Un messaggio sbeffeggiato dallo stesso Menia e dai componenti della Consulta provinciale degli studenti, organismo dal quale l’incontro era organizzato, che lo hanno staccato dal muro e usato per una foto di gruppo. Eppure, la protesta non è andata giù a un altro senatore meloniano, l’ex sindaco Salvo Pogliese. «Un fatto gravissimo, che lascia basiti – scrive Pogliese in una nota – I volantini intrisi d’odio contro i partecipanti sono l’emblema di un furore ideologico che pretende ancora di cancellare pagine di storia. Il senatore fa riferimento anche alla «contestazione demagogica di una docente», che avrebbe protestato con il dirigente scolastico.

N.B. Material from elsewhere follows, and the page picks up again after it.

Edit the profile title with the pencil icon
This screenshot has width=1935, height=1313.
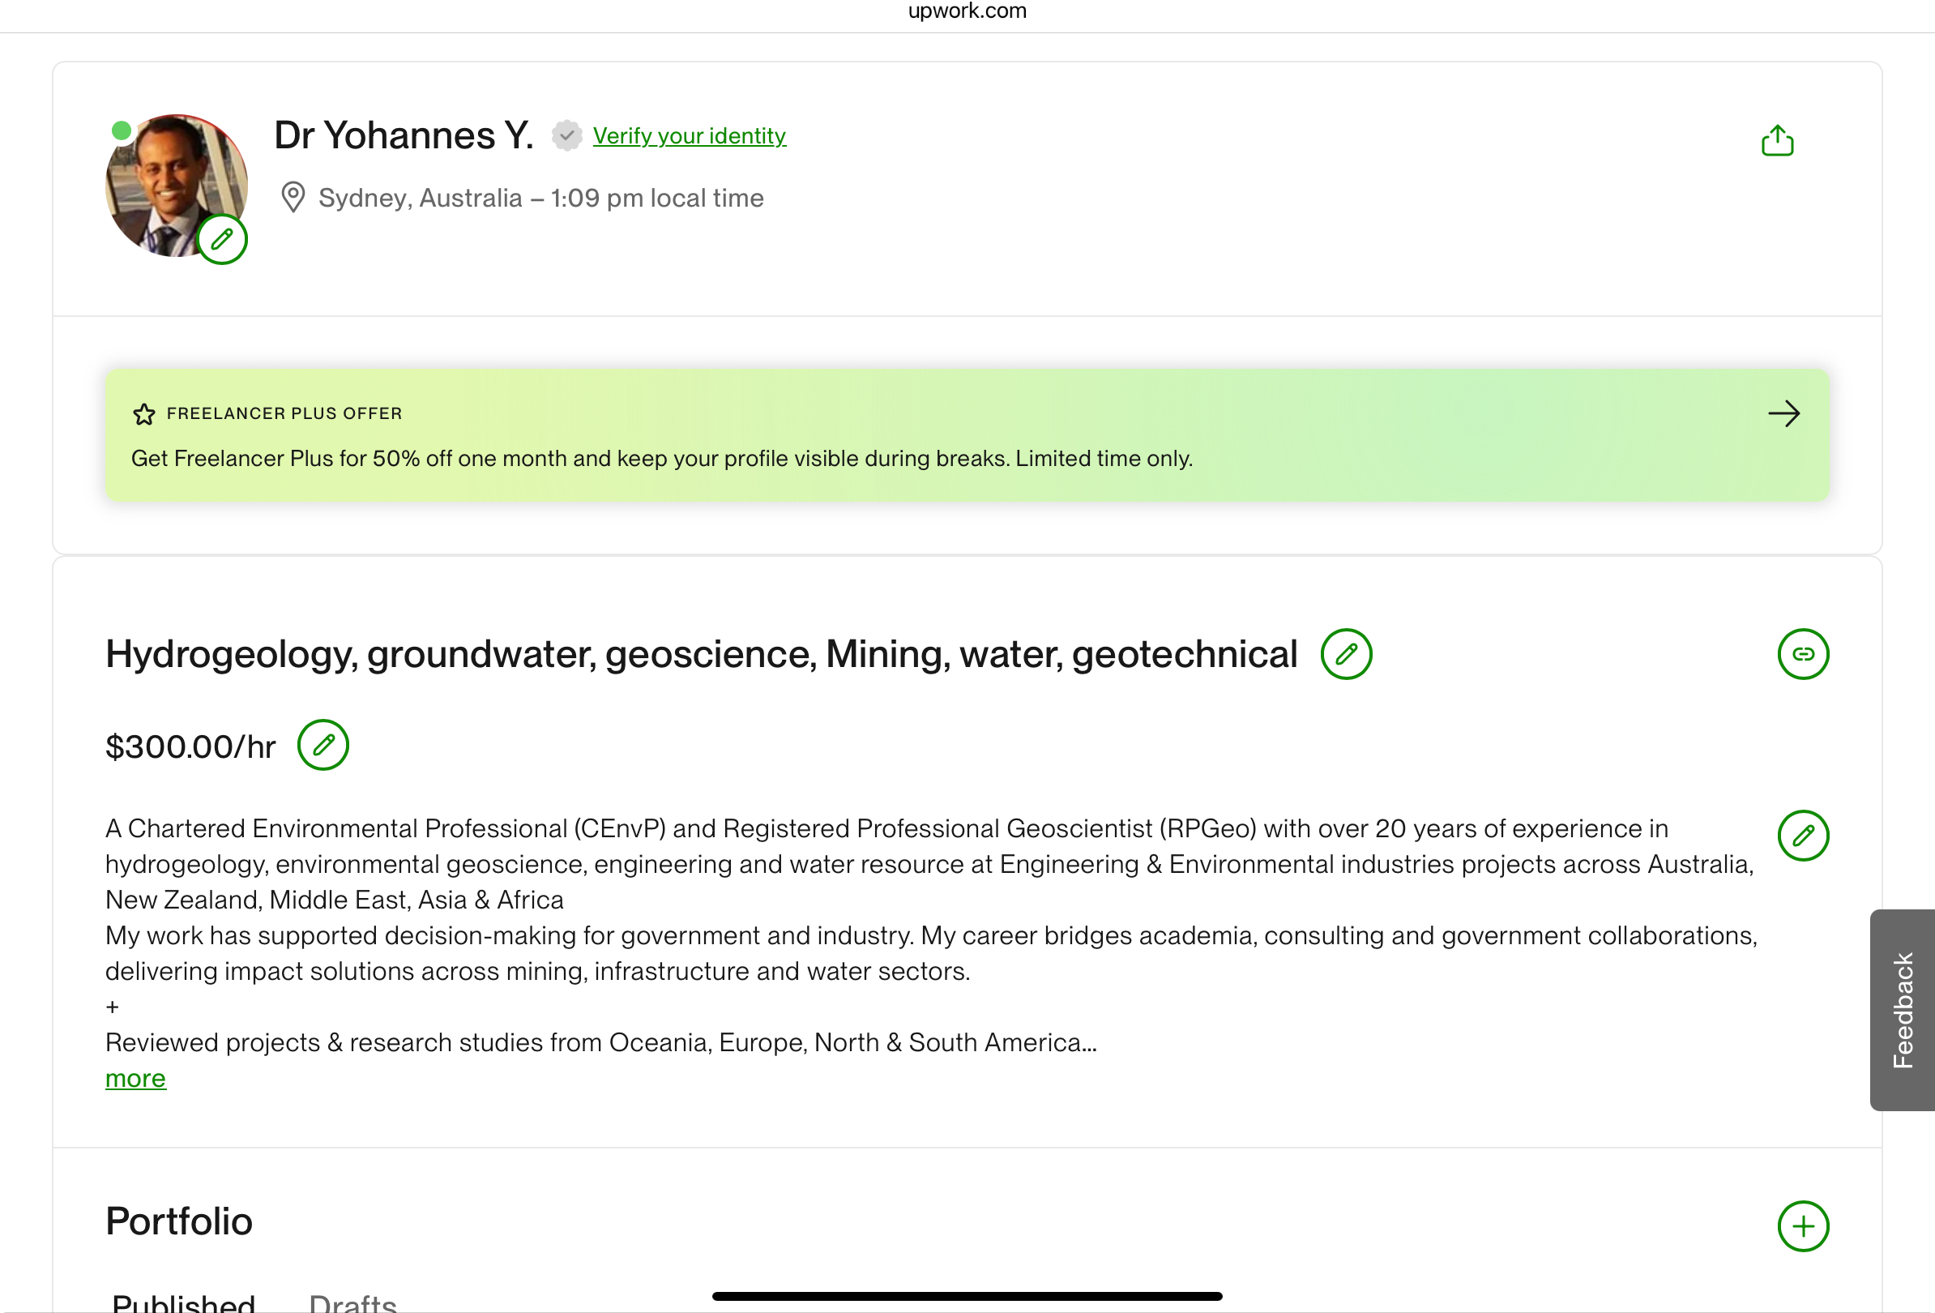pyautogui.click(x=1347, y=654)
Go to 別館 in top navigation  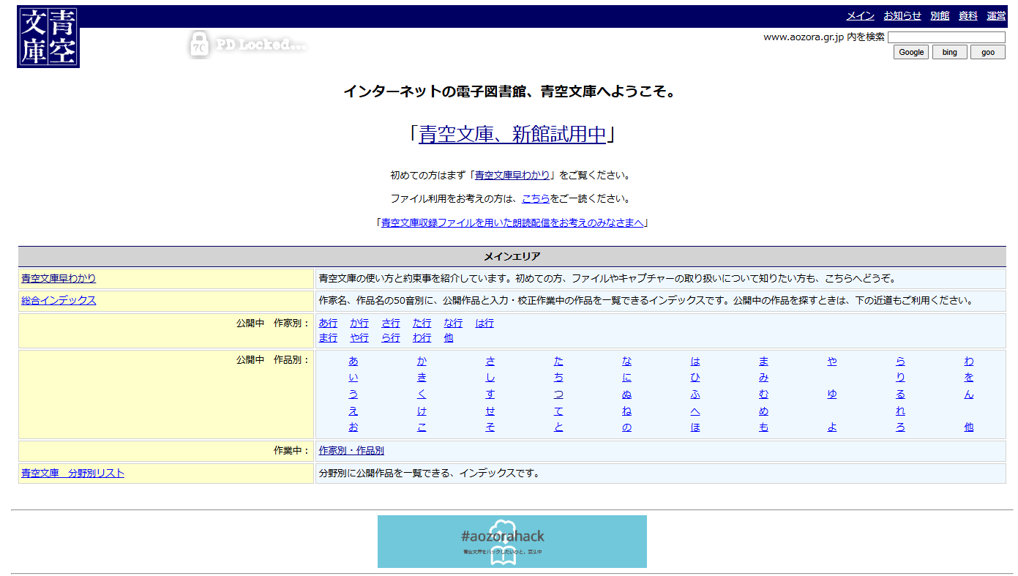pos(940,16)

La presidente della Consulta degli studenti, Lucrezia Redigolo, con una nota inviata ai giornali, parla invece di «presunte “minacce di assenze” rivolte agli studenti qualora fossero entrati in una stanza definita, secondo quanto riportato, “piena di politici fascisti”. Espressioni di questo tipo, oltre a risultare divisive e inappropriate nel contesto educativo, rischiano di compromettere la serenità e la libertà di scelta degli studenti». Mentre il senatore Pogliese conclude: «Presenterò una interrogazione parlamentare poiché è necessario fare chiarezza e tutelare l’istituzione scolastica».

«Un’interrogazione contro il dissenso?», domanda uno degli studenti ideatori del volantino. «L’incontro era riservato agli appartenenti alla Consulta, noi abbiamo saputo che si sarebbe tenuto da Instagram. Se avessimo potuto partecipare, avremmo usato lo spazio delle domande per dire una cosa: può venire a parlare di storia un senatore che fa il saluto romano, e quindi con la storia ha un problema? Di foibe parliamo, è utile. La propaganda, però, è un’altra cosa».